Ministers are planning to invoke emergency powers to vaccinate the public against Covid-19 even if it is unlicensed, i can reveal.
If a vaccine becomes available before the end of the Brexit transition period on 31 December and it has not been approved by the European medicines watchdog, the UK will use its own emergency regulations to sidestep EU law to allow the jab to be deployed due to the serious threat the virus poses to human life.
The government admits it would be an “very unusual” step to use the extraordinary powers for an unlicensed medicine but that it would be necessary, in those circumstances, to save lives from coronavirus.
In a public consultation document on the plans– which closes at midnight on Friday – the government tries to reassure the public that “unlicensed” does not mean “untested” and that it is expected the vaccine will have gone through several safety trials before use in the general population.

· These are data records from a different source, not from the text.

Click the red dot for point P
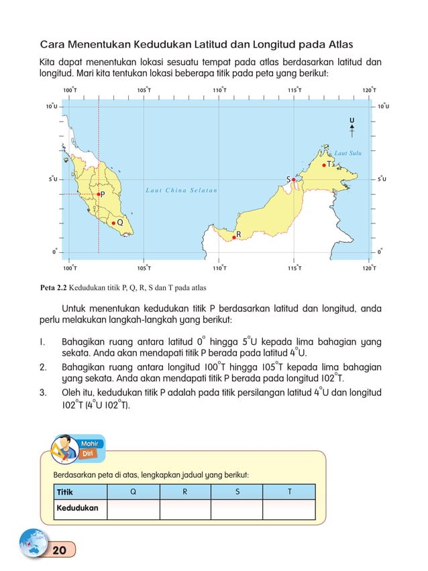(x=98, y=194)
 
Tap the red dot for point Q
(x=114, y=222)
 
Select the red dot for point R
(x=233, y=236)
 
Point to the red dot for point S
(x=294, y=179)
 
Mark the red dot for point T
(x=324, y=164)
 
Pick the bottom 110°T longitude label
(x=219, y=268)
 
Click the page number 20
(x=59, y=550)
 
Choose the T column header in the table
(x=288, y=491)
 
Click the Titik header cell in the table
(x=65, y=491)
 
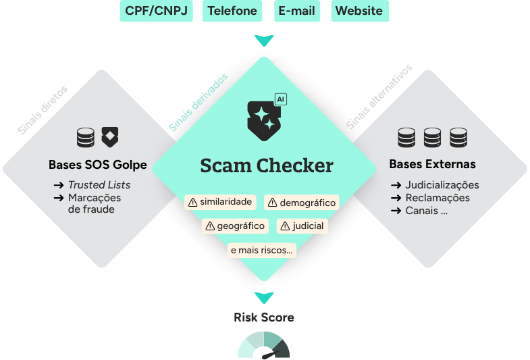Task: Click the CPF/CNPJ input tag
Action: click(157, 11)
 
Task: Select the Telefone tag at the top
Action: click(232, 11)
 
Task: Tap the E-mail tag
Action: click(297, 11)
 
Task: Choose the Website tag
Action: click(359, 11)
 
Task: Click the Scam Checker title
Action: click(266, 165)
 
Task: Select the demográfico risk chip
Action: click(300, 202)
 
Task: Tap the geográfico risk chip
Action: click(234, 226)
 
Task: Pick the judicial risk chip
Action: click(302, 226)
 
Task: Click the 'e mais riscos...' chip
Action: click(262, 250)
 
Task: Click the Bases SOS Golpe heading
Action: click(97, 165)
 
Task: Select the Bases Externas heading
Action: click(432, 164)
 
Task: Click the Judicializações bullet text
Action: click(442, 184)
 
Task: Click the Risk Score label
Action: click(264, 317)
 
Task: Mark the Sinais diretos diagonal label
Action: click(43, 110)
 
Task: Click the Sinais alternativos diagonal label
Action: click(379, 97)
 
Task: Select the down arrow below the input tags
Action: click(264, 41)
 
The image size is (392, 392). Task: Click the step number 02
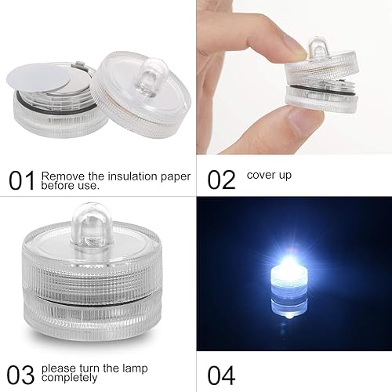221,180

However, the plans also include invoking a separate emergency power which would give the government and all firms, organisations and people involved in the supply chain, from manufacture to administering the jab to individuals, immunity from being sued in the civil courts if someone becomes ill or dies as a result of an unlicensed vaccine.
The 6,000-word document says that further legislation may be needed to clarify that the existing emergency powers can be used in relation to a coronavirus vaccine. The planned emergency regulations cover the whole of the UK.
Describing Covid-19 as the “biggest threat this country has faced in peacetime history”, the document says a viable vaccine will go through “the usual rigorous testing and development process and be shown to meet the expected high standards of safety, quality and efficacy before it can be deployed”.
Suitable vaccine candidate approval
The independent Joint Committee on Vaccination and Immunisation (JCVI) will advise ministers on which Covid-19 vaccine the UK should use, as well as which priority groups will receive the jab first.
The document says: “If a suitable Covid-19 vaccine candidate, with strong supporting evidence of safety, quality and efficacy, becomes available, we will seek to license that vaccine through the usual route.”
Until 31 December this year, the UK is bound by EU legislation on “biotechnological medicines”, including candidate coronavirus vaccines, to be authorised via the European Medicines Agency.